(Exercise prompt): Rename "Crystal Palace" to "Aston Villa" everywhere in the listing below. Reproduce the rest of the listing without any other change.

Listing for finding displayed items
^^^^^^^^

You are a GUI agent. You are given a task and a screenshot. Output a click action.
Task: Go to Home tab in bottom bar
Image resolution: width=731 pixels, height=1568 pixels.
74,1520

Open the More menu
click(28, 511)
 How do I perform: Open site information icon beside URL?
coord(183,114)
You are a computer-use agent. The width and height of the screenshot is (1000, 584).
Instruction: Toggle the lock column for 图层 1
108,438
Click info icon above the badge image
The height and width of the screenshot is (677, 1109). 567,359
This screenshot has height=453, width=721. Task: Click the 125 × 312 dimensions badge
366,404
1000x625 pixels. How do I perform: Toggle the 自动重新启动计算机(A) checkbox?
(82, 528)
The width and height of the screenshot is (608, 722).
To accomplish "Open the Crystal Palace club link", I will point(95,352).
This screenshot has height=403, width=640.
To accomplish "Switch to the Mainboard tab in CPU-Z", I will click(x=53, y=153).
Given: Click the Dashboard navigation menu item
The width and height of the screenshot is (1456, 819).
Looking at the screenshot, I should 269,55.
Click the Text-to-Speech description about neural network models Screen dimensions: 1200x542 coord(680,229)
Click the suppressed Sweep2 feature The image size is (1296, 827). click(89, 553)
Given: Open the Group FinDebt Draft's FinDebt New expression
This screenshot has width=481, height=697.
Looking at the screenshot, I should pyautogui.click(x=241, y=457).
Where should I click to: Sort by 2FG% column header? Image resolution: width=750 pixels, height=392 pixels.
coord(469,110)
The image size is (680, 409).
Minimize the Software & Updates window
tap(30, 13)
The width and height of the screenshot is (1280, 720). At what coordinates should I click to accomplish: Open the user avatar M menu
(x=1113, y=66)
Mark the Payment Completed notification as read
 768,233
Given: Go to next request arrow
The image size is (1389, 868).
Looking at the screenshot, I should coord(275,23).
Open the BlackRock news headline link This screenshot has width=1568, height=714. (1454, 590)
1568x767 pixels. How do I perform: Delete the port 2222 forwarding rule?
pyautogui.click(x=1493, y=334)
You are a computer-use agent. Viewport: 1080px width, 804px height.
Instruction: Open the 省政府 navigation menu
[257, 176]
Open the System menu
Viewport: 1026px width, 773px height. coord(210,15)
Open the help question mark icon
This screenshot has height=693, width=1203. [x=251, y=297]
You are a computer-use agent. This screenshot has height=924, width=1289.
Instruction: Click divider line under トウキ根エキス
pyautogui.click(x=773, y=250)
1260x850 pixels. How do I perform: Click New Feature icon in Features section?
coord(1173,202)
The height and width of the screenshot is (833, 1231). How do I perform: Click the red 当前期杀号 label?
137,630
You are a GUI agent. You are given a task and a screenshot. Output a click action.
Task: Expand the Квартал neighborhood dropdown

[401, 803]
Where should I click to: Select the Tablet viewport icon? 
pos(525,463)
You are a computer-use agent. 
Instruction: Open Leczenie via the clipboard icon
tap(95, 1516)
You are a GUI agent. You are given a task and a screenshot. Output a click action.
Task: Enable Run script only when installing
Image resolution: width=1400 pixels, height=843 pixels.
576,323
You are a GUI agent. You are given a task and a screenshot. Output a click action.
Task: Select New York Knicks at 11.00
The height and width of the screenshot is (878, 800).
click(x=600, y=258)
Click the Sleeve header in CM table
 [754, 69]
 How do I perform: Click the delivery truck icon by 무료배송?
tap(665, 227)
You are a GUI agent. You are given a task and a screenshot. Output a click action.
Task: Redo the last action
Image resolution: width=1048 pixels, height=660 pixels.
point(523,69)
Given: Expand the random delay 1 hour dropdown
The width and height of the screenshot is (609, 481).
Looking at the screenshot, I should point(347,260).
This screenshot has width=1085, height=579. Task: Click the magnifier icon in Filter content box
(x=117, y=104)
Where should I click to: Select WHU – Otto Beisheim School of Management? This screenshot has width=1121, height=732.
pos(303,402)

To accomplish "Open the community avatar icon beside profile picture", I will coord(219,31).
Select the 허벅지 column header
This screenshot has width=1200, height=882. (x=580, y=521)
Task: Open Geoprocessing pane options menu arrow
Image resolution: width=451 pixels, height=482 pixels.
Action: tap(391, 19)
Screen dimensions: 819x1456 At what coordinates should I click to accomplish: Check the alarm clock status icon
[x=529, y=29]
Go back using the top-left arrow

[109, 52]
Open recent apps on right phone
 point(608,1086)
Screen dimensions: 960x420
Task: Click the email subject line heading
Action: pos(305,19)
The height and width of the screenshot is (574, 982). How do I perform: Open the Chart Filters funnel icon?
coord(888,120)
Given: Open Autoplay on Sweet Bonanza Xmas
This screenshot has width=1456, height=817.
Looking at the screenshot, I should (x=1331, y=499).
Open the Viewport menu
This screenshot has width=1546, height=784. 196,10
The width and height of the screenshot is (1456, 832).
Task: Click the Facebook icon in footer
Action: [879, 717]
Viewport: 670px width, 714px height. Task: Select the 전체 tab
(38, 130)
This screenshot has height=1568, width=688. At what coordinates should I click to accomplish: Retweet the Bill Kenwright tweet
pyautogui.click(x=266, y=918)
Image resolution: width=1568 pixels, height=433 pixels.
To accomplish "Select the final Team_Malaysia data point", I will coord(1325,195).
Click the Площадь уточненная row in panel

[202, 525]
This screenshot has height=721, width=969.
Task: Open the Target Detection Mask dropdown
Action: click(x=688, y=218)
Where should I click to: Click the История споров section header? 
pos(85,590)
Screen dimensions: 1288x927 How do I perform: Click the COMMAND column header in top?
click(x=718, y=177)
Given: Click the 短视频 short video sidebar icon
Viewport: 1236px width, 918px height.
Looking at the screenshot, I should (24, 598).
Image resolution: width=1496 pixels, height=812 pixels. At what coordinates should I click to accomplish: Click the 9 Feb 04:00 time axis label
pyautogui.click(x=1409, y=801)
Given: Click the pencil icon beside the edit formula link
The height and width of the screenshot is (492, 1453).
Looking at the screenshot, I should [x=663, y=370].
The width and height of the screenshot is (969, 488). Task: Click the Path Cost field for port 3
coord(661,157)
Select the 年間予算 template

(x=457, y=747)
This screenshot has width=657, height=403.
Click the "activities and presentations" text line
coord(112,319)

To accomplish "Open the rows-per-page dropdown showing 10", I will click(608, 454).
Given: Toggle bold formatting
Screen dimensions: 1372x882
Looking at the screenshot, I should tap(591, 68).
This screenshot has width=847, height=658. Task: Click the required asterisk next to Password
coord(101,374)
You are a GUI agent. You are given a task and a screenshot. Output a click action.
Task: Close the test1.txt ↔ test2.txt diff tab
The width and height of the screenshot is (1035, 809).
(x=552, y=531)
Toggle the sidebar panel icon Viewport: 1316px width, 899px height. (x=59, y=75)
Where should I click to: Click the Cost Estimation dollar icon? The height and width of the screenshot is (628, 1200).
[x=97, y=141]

^^^^^^^^

(Right answer):
You are a GUI agent. You are given a task and a screenshot. Output a click action.
Task: Go to Home tab in bottom bar
Image resolution: width=731 pixels, height=1568 pixels.
74,1520

Open the More menu
click(28, 511)
 How do I perform: Open site information icon beside URL?
coord(183,114)
You are a computer-use agent. The width and height of the screenshot is (1000, 584).
Instruction: Toggle the lock column for 图层 1
108,438
Click info icon above the badge image
The height and width of the screenshot is (677, 1109). 567,359
This screenshot has height=453, width=721. Task: Click the 125 × 312 dimensions badge
366,404
1000x625 pixels. How do I perform: Toggle the 自动重新启动计算机(A) checkbox?
(82, 528)
The width and height of the screenshot is (608, 722).
To accomplish "Open the Aston Villa club link", I will point(95,352).
This screenshot has height=403, width=640.
To accomplish "Switch to the Mainboard tab in CPU-Z", I will click(x=53, y=153).
Given: Click the Dashboard navigation menu item
The width and height of the screenshot is (1456, 819).
Looking at the screenshot, I should 269,55.
Click the Text-to-Speech description about neural network models Screen dimensions: 1200x542 coord(680,229)
Click the suppressed Sweep2 feature The image size is (1296, 827). click(89, 553)
Given: Open the Group FinDebt Draft's FinDebt New expression
This screenshot has width=481, height=697.
Looking at the screenshot, I should pyautogui.click(x=241, y=457).
Where should I click to: Sort by 2FG% column header? Image resolution: width=750 pixels, height=392 pixels.
coord(469,110)
The image size is (680, 409).
Minimize the Software & Updates window
tap(30, 13)
The width and height of the screenshot is (1280, 720). At what coordinates should I click to accomplish: Open the user avatar M menu
(x=1113, y=66)
Mark the Payment Completed notification as read
 768,233
Given: Go to next request arrow
The image size is (1389, 868).
Looking at the screenshot, I should coord(275,23).
Open the BlackRock news headline link This screenshot has width=1568, height=714. (1454, 590)
1568x767 pixels. How do I perform: Delete the port 2222 forwarding rule?
pyautogui.click(x=1493, y=334)
You are a computer-use agent. Viewport: 1080px width, 804px height.
Instruction: Open the 省政府 navigation menu
[257, 176]
Open the System menu
Viewport: 1026px width, 773px height. coord(210,15)
Open the help question mark icon
This screenshot has height=693, width=1203. [x=251, y=297]
You are a computer-use agent. This screenshot has height=924, width=1289.
Instruction: Click divider line under トウキ根エキス
pyautogui.click(x=773, y=250)
1260x850 pixels. How do I perform: Click New Feature icon in Features section?
coord(1173,202)
The height and width of the screenshot is (833, 1231). How do I perform: Click the red 当前期杀号 label?
137,630
You are a GUI agent. You are given a task and a screenshot. Output a click action.
Task: Expand the Квартал neighborhood dropdown

[401, 803]
Where should I click to: Select the Tablet viewport icon? 
pos(525,463)
You are a computer-use agent. 
Instruction: Open Leczenie via the clipboard icon
tap(95, 1516)
You are a GUI agent. You are given a task and a screenshot. Output a click action.
Task: Enable Run script only when installing
Image resolution: width=1400 pixels, height=843 pixels.
576,323
You are a GUI agent. You are given a task and a screenshot. Output a click action.
Task: Select New York Knicks at 11.00
The height and width of the screenshot is (878, 800).
click(x=600, y=258)
Click the Sleeve header in CM table
 [754, 69]
 How do I perform: Click the delivery truck icon by 무료배송?
tap(665, 227)
You are a GUI agent. You are given a task and a screenshot. Output a click action.
Task: Redo the last action
Image resolution: width=1048 pixels, height=660 pixels.
point(523,69)
Given: Expand the random delay 1 hour dropdown
The width and height of the screenshot is (609, 481).
Looking at the screenshot, I should point(347,260).
This screenshot has width=1085, height=579. Task: Click the magnifier icon in Filter content box
(x=117, y=104)
Where should I click to: Select WHU – Otto Beisheim School of Management? This screenshot has width=1121, height=732.
pos(303,402)

To accomplish "Open the community avatar icon beside profile picture", I will coord(219,31).
Select the 허벅지 column header
This screenshot has width=1200, height=882. (x=580, y=521)
Task: Open Geoprocessing pane options menu arrow
Image resolution: width=451 pixels, height=482 pixels.
Action: tap(391, 19)
Screen dimensions: 819x1456 At what coordinates should I click to accomplish: Check the alarm clock status icon
[x=529, y=29]
Go back using the top-left arrow

[109, 52]
Open recent apps on right phone
 point(608,1086)
Screen dimensions: 960x420
Task: Click the email subject line heading
Action: pos(305,19)
The height and width of the screenshot is (574, 982). How do I perform: Open the Chart Filters funnel icon?
coord(888,120)
Given: Open Autoplay on Sweet Bonanza Xmas
This screenshot has width=1456, height=817.
Looking at the screenshot, I should (x=1331, y=499).
Open the Viewport menu
This screenshot has width=1546, height=784. 196,10
The width and height of the screenshot is (1456, 832).
Task: Click the Facebook icon in footer
Action: [879, 717]
Viewport: 670px width, 714px height. Task: Select the 전체 tab
(38, 130)
This screenshot has height=1568, width=688. At what coordinates should I click to accomplish: Retweet the Bill Kenwright tweet
pyautogui.click(x=266, y=918)
Image resolution: width=1568 pixels, height=433 pixels.
To accomplish "Select the final Team_Malaysia data point", I will coord(1325,195).
Click the Площадь уточненная row in panel

[202, 525]
This screenshot has height=721, width=969.
Task: Open the Target Detection Mask dropdown
Action: click(x=688, y=218)
Where should I click to: Click the История споров section header? 
pos(85,590)
Screen dimensions: 1288x927 How do I perform: Click the COMMAND column header in top?
click(x=718, y=177)
Given: Click the 短视频 short video sidebar icon
Viewport: 1236px width, 918px height.
Looking at the screenshot, I should (24, 598).
Image resolution: width=1496 pixels, height=812 pixels. At what coordinates should I click to accomplish: Click the 9 Feb 04:00 time axis label
pyautogui.click(x=1409, y=801)
Given: Click the pencil icon beside the edit formula link
The height and width of the screenshot is (492, 1453).
Looking at the screenshot, I should [x=663, y=370].
The width and height of the screenshot is (969, 488). Task: Click the Path Cost field for port 3
coord(661,157)
Select the 年間予算 template

(x=457, y=747)
This screenshot has width=657, height=403.
Click the "activities and presentations" text line
coord(112,319)

To accomplish "Open the rows-per-page dropdown showing 10", I will click(608, 454).
Given: Toggle bold formatting
Screen dimensions: 1372x882
Looking at the screenshot, I should tap(591, 68).
This screenshot has width=847, height=658. Task: Click the required asterisk next to Password
coord(101,374)
You are a GUI agent. You are given a task and a screenshot. Output a click action.
Task: Close the test1.txt ↔ test2.txt diff tab
The width and height of the screenshot is (1035, 809).
(x=552, y=531)
Toggle the sidebar panel icon Viewport: 1316px width, 899px height. (x=59, y=75)
Where should I click to: Click the Cost Estimation dollar icon? The height and width of the screenshot is (628, 1200).
[x=97, y=141]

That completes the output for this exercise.